Especialista de la UAEH advierte que la presión social y las redes sociales, fenomeno conocido como “debeísmo” está afectando gravemente la salud mental estudiantil
La presión por alcanzar metas personales, profesionales y económicas a edades cada vez más tempranas, sumada a la constante exposición a vidas aparentemente perfectas en redes sociales, ha provocado el crecimiento de un fenómeno psicológico conocido como “debeísmo”, considerado ya una importante causa de ansiedad, estrés y frustración entre jóvenes estudiantes.
Así lo advirtió Elian Antonio Pérez Pineda, especialista de la Clínica de Atención Psicológica del Instituto de Ciencias de la Salud de la Universidad Autónoma del Estado de Hidalgo, quien explicó que esta distorsión cognitiva surge cuando las personas sienten que “ya deberían” haber alcanzado determinadas metas como concluir una licenciatura, formar una familia, tener estabilidad económica o adquirir un patrimonio.

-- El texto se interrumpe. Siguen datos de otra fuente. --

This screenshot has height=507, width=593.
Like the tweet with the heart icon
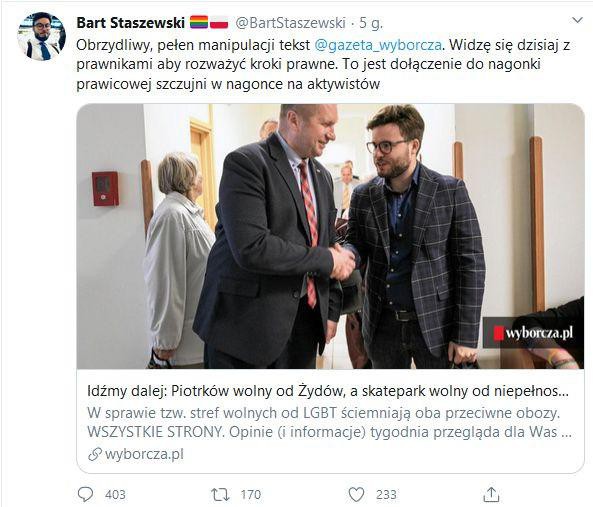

De acuerdo con el experto, este tipo de comparaciones suele construirse a partir de estándares irreales alimentados por internet y las plataformas digitales.
“El tener con tanta facilidad acceso a redes, a aplicaciones, a la vida de otras personas, distorsiona la realidad y nos hace justamente pensar que ya tendríamos que tener todo esto”, señaló el especialista universitario.
El psicólogo explicó que esta autoexigencia excesiva no sólo afecta el estado emocional de las y los jóvenes, sino que también comienza a manifestarse físicamente mediante padecimientos como gastritis, colitis, migrañas intensas e insomnio prolongado.

Pérez Pineda alertó que, cuando el problema no se atiende oportunamente, el desgaste emocional puede evolucionar hacia cuadros severos de agotamiento extremo o burnout, afectando directamente la autoestima, el autoconcepto y la estabilidad académica de los estudiantes.
Incluso, señaló que algunos jóvenes llegan a experimentar aislamiento social y pensamientos relacionados con abandonar sus estudios debido a la presión constante que sienten por cumplir expectativas ajenas.
El especialista enfatizó que el estrés no se combate únicamente incrementando la productividad o el trabajo, sino aprendiendo a cuestionar las exigencias sociales y personales que generan frustración permanente.
Finalmente, hizo un llamado a la comunidad estudiantil para priorizar su salud mental, buscar apoyo profesional y acercarse a los servicios de orientación psicológica que ofrece la Universidad Autónoma del Estado de Hidalgo.
Asimismo, recomendó prácticas de autocuidado, regulación emocional y mindfulness como herramientas para equilibrar las exigencias académicas con el bienestar personal.